A significant number of human remains – thought to be mostly babies and infants – have been found in a sewage chamber at the site of a former Catholic orphanage in Ireland.
The discovery at the Bon Secours Mother and Baby Home site in Tuam, Co Galway, was made by investigators probing allegations that up to 800 babies had been buried in a mass grave there.
The judge-led Commission of Investigation into Mother and Baby Homes began excavating the site in October of last year.
It said on Friday (3 March) it was "shocked" by the discovery of "significant quantities of human remains" in 17 of 20 underground chambers believed to have been used for sewage or waste water.
It added: "These remains involved a number of individuals with age-at-death ranges from approximately 35 foetal weeks to two to three years.
"The Commission is shocked by this discovery and is continuing its investigation into who was responsible for the disposal of human remains in this way."

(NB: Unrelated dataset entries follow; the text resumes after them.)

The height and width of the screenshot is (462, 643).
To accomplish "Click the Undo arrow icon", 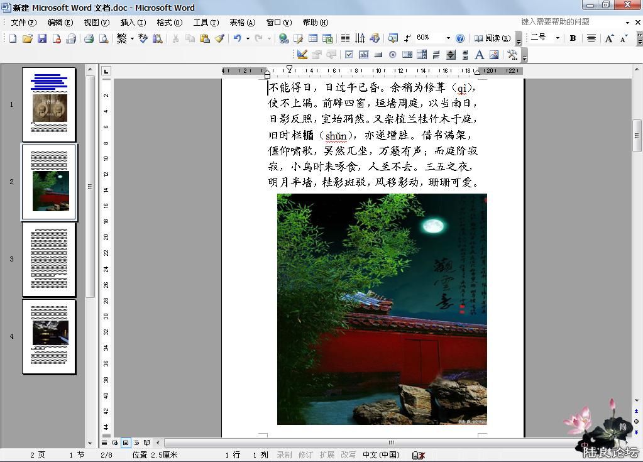I will 237,38.
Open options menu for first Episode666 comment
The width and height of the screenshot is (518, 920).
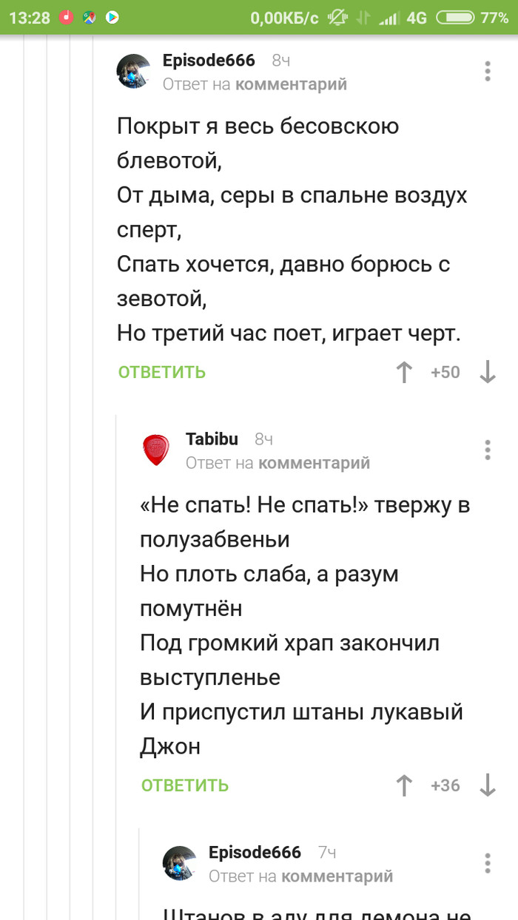488,71
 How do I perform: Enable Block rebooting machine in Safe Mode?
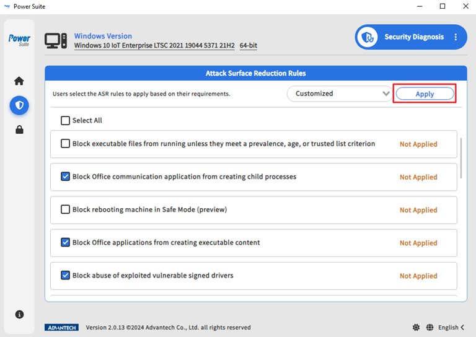pyautogui.click(x=65, y=209)
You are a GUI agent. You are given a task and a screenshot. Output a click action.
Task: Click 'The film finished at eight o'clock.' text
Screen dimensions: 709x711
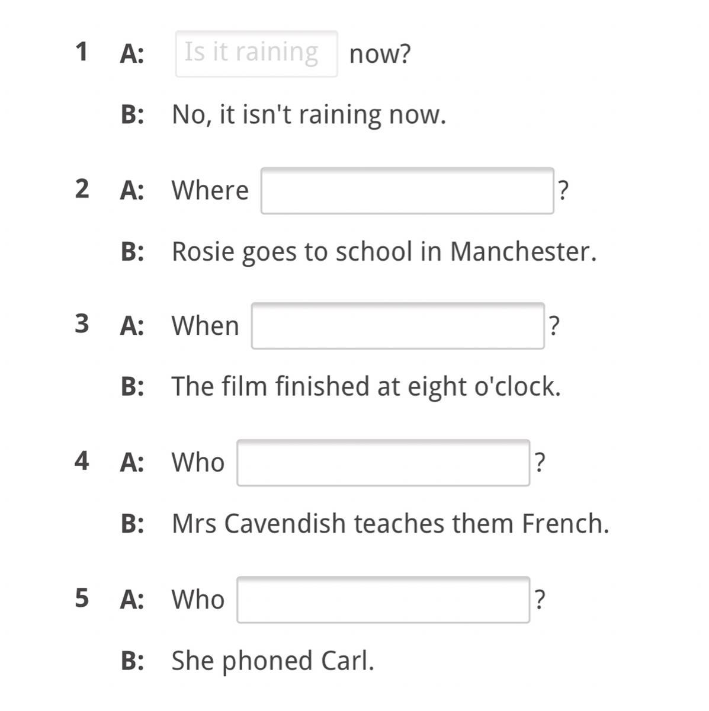point(366,386)
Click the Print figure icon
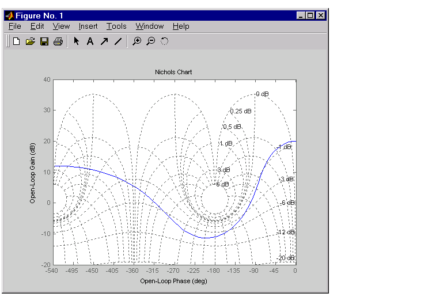 coord(58,41)
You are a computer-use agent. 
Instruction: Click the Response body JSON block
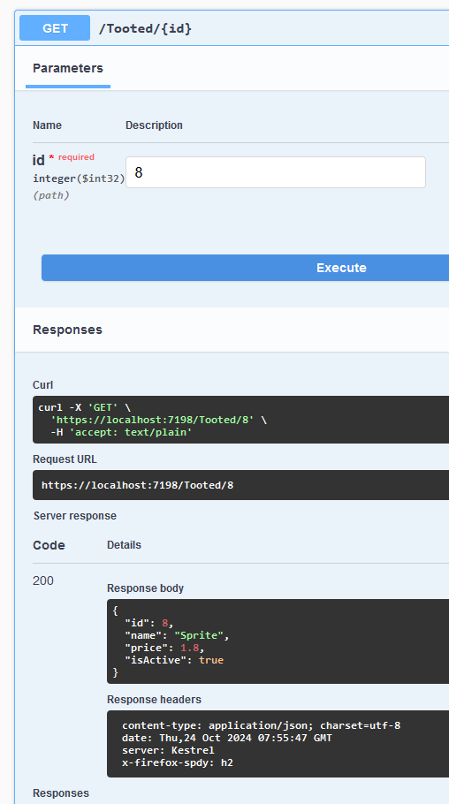(x=278, y=641)
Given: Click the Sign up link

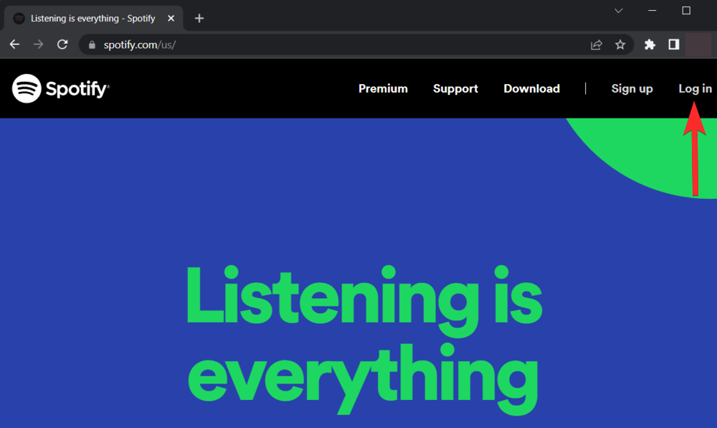Looking at the screenshot, I should click(632, 88).
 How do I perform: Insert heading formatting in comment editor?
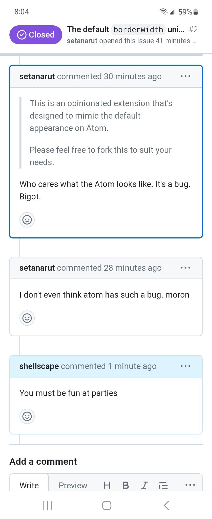click(107, 485)
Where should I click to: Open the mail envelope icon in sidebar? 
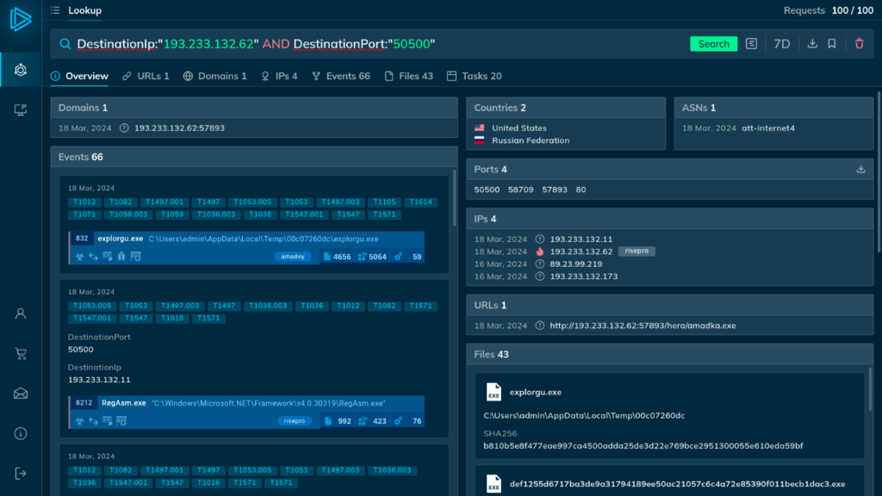[x=21, y=394]
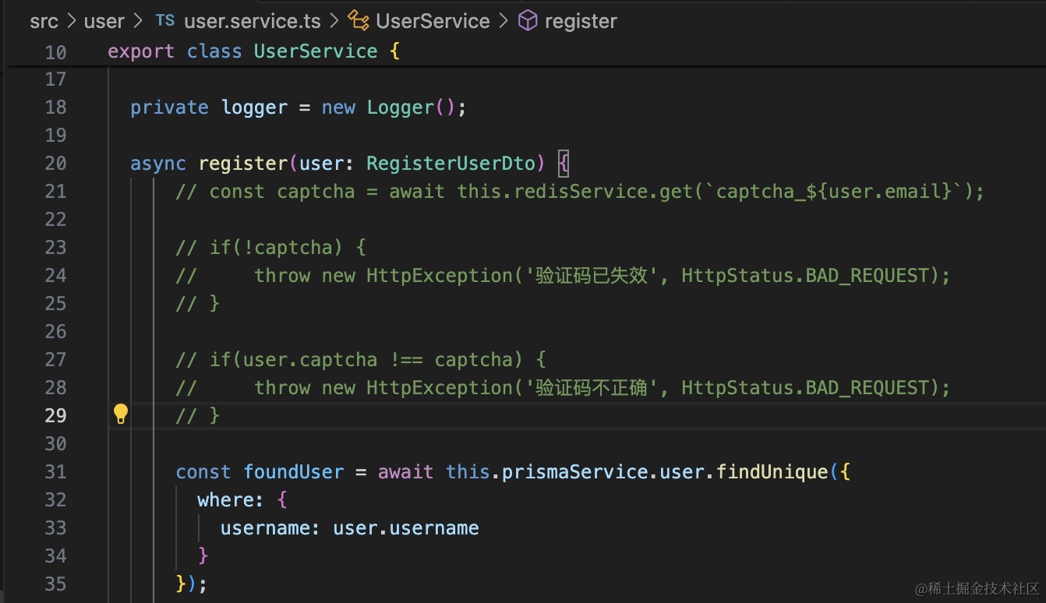Viewport: 1046px width, 603px height.
Task: Click line number 31 in the gutter
Action: click(x=55, y=472)
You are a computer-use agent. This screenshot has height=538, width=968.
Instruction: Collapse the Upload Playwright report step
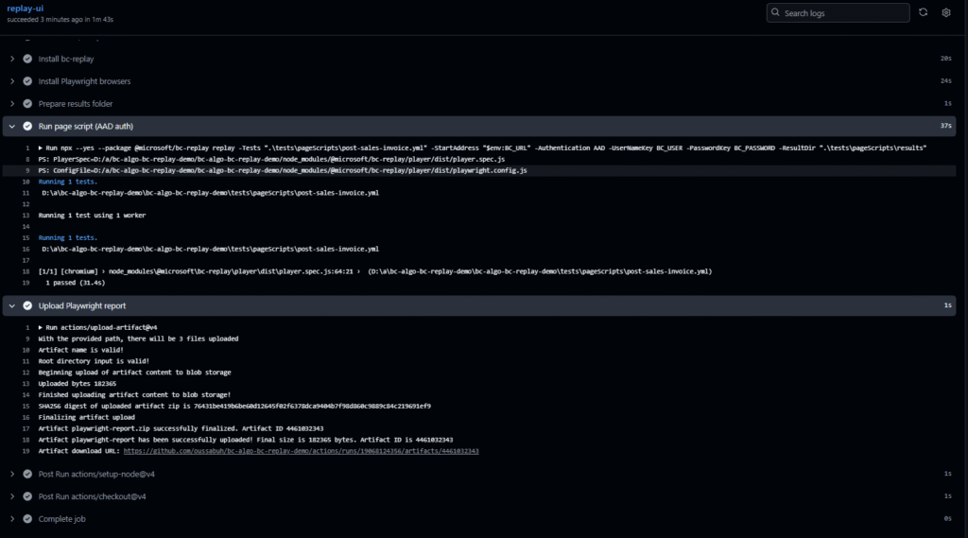[12, 305]
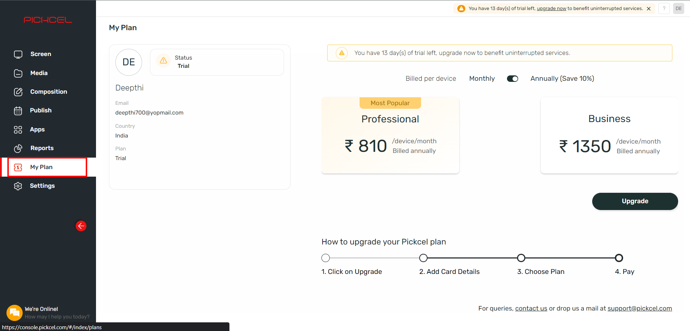
Task: Click the help question mark icon
Action: pos(664,8)
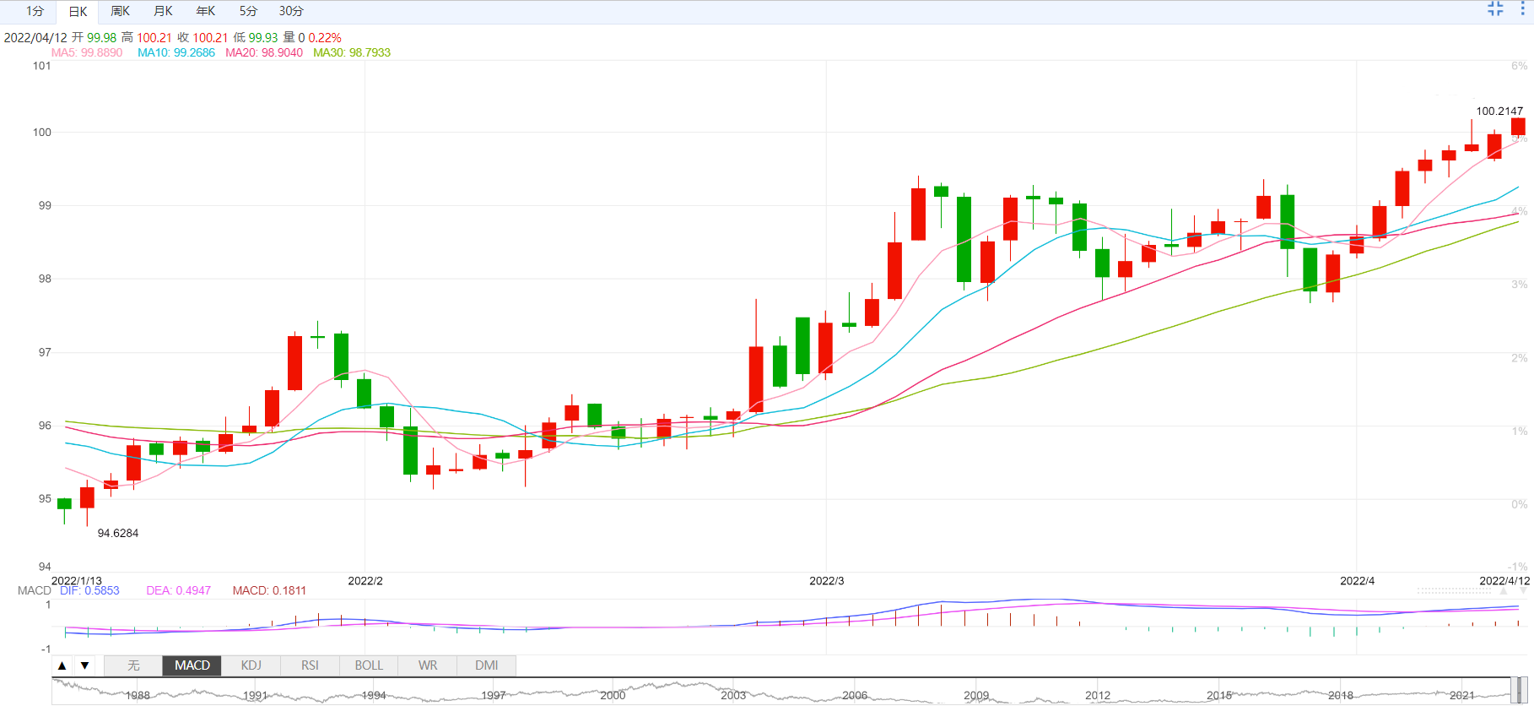Viewport: 1534px width, 706px height.
Task: Switch to the 1分 chart tab
Action: [x=35, y=12]
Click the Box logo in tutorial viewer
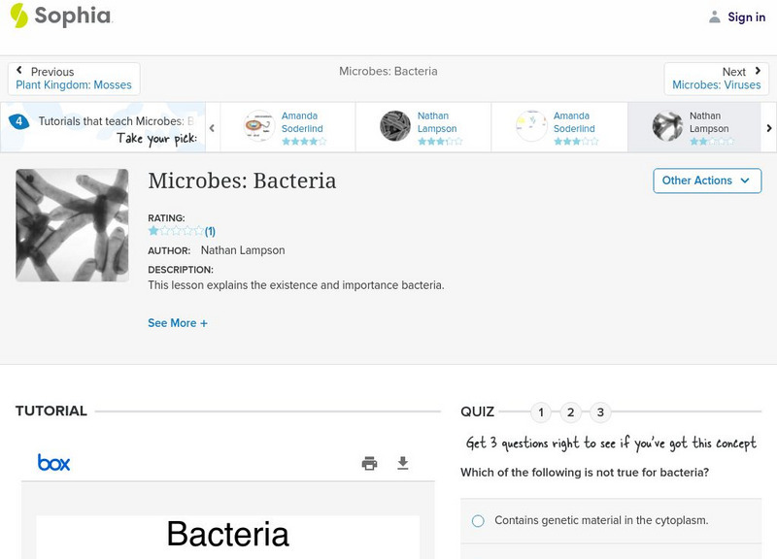This screenshot has height=559, width=777. pyautogui.click(x=54, y=463)
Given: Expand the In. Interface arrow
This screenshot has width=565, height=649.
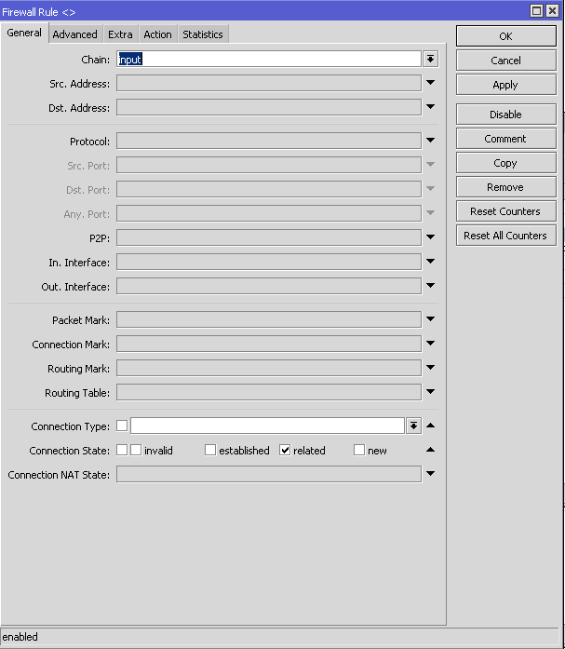Looking at the screenshot, I should (430, 263).
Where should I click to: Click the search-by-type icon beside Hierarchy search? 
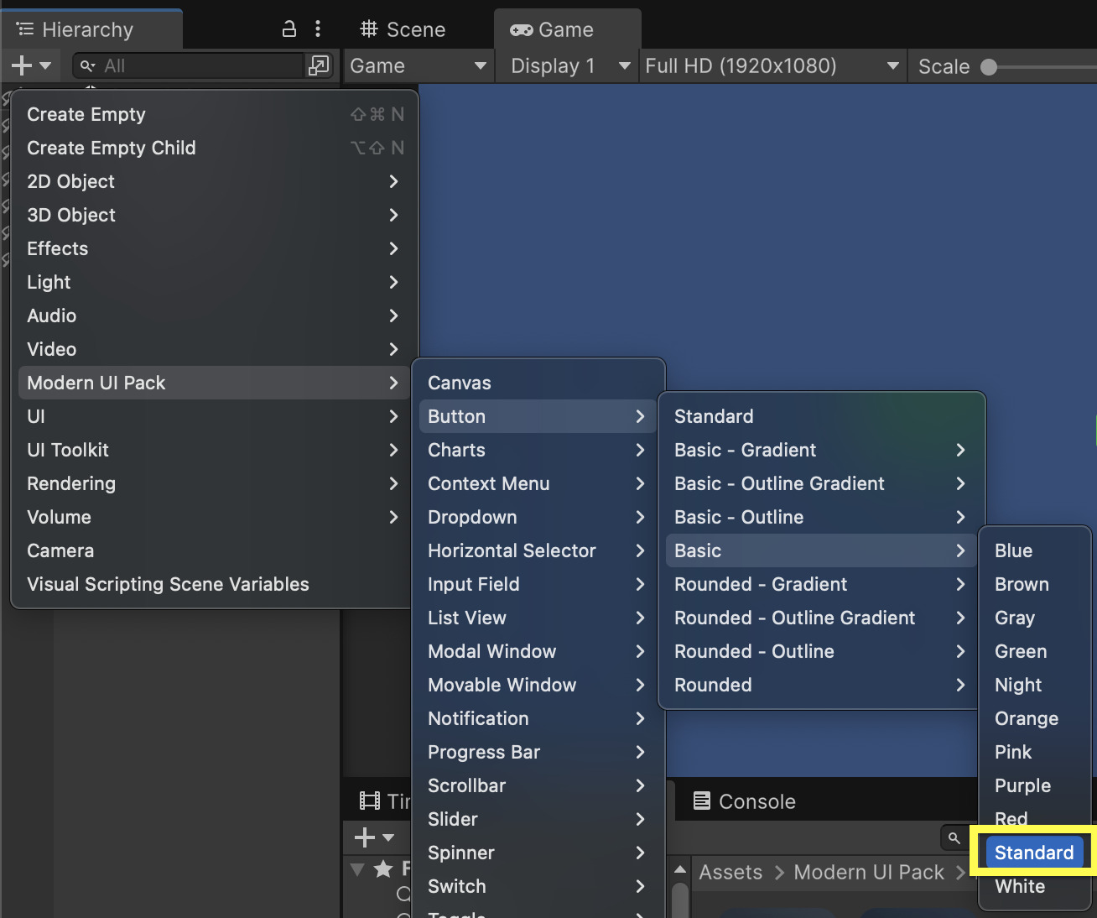pos(319,65)
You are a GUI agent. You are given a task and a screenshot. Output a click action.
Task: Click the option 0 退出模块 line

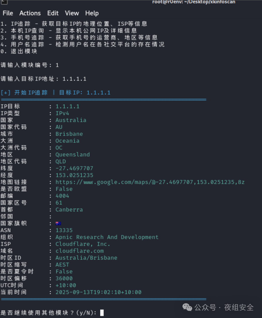coord(19,51)
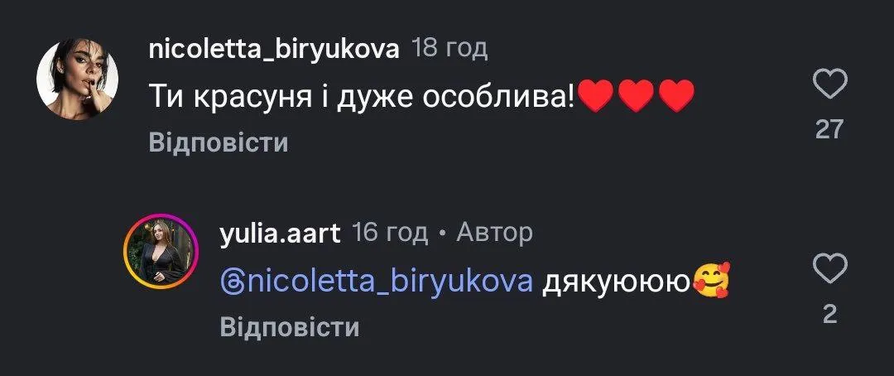894x376 pixels.
Task: Click the nicoletta_biryukova username heading
Action: pyautogui.click(x=274, y=49)
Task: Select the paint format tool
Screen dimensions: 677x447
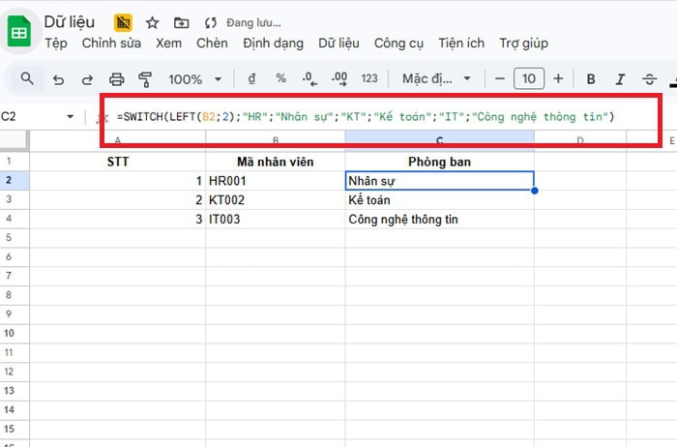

The remains were found to have been mostly buried in the 1950s, when the home, run by the Bon Secours nuns, was one of about 10 institutions in Ireland offering shelter to orphans and unmarried mothers and their children.
Branded "fallen women", the mothers were separated from their children who were raised by nuns until they could be adopted.
A child died nearly every two weeks at the Bon Secours home between the mid-1920s and 1960s, records show. The cause of deaths listed were commonly sickness or malnutrition. The home closed in 1961.
The discovery of remains – which follows work by local historian Catherine Corless – casts a further shadow over the history of the Catholic Church in Ireland.
The Commission said the relevant state authorities had been asked to take responsibility for the appropriate treatment of the remains.
The government's commissioner for children, Katherine Zappone, described the findings as "sad
"We will honour their memory and make sure that we take the right actions now to treat their remains appropriately," she said.